------ Provided information ------

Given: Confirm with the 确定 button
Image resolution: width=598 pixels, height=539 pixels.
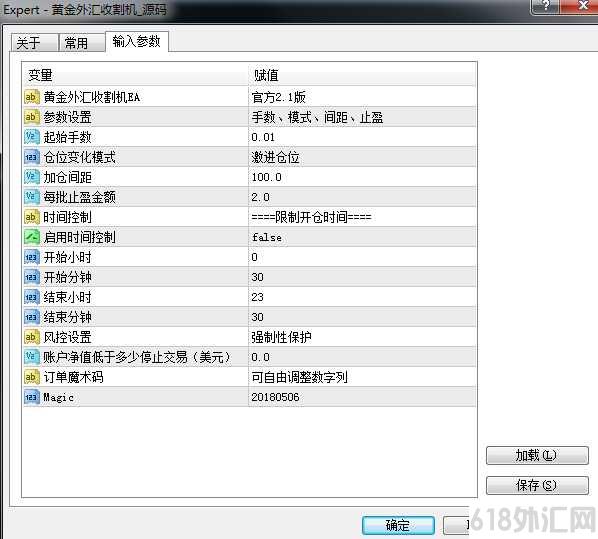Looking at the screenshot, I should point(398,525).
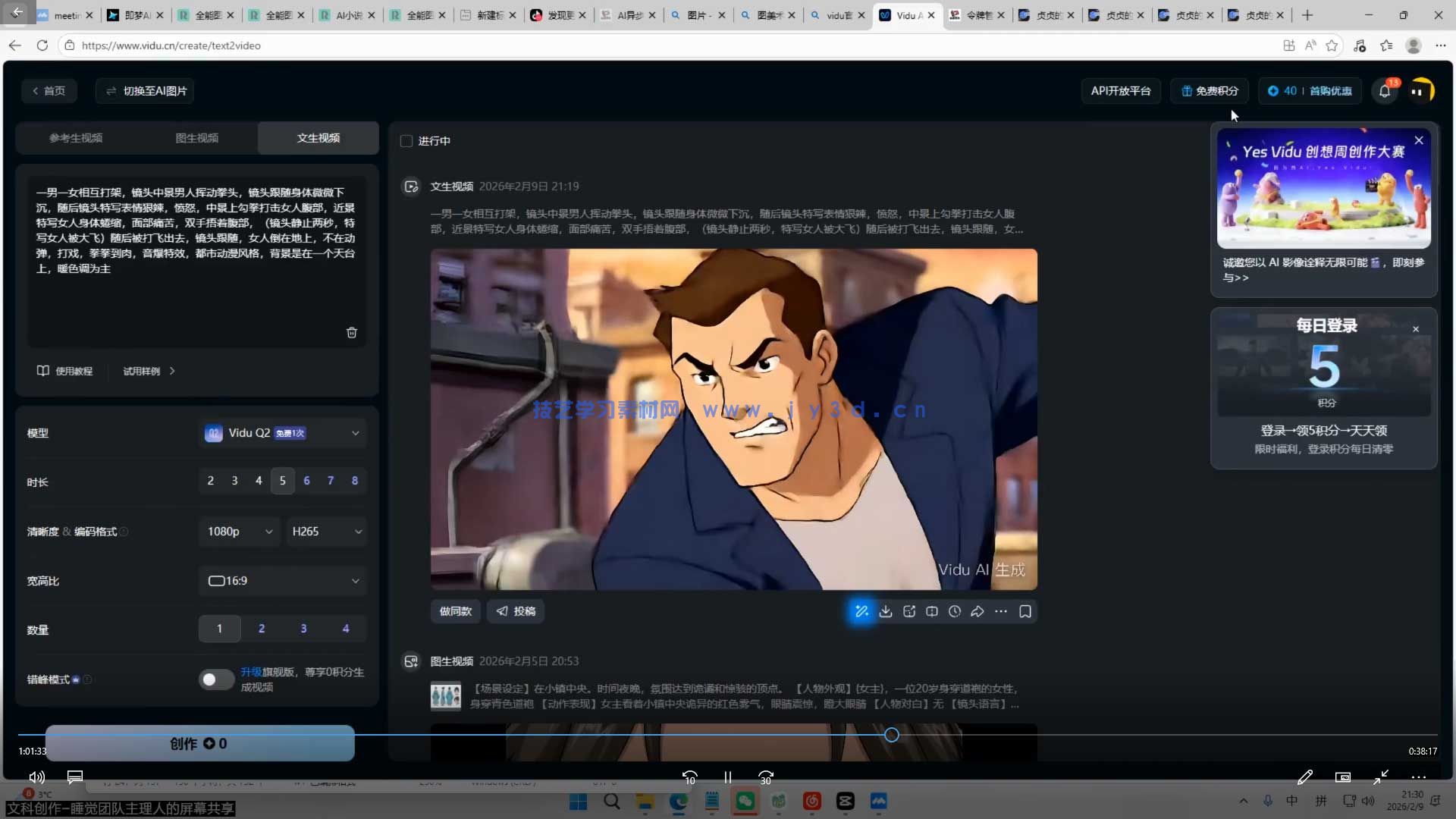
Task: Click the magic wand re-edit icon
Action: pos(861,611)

------
------ Provided information ------

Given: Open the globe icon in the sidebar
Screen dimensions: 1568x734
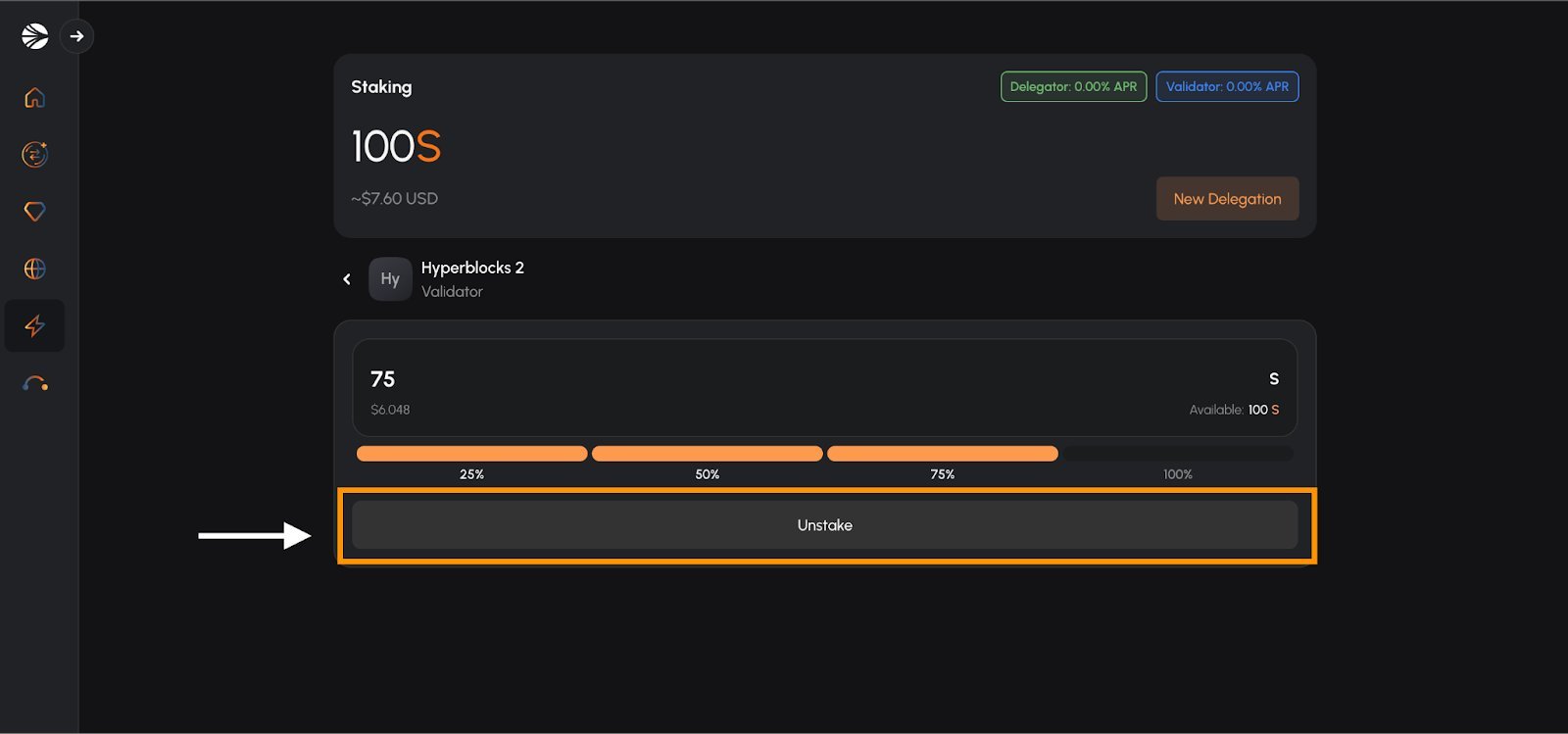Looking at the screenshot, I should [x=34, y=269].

------

Return the material from the line that contains "Given: Open the globe icon in the sidebar" up to and including the line that contains "Looking at the screenshot, I should [x=34, y=269].", reproducing each line exactly. Leave the pictures out of your answer.

#### Exercise output
Given: Open the globe icon in the sidebar
Screen dimensions: 1568x734
Looking at the screenshot, I should [x=34, y=269].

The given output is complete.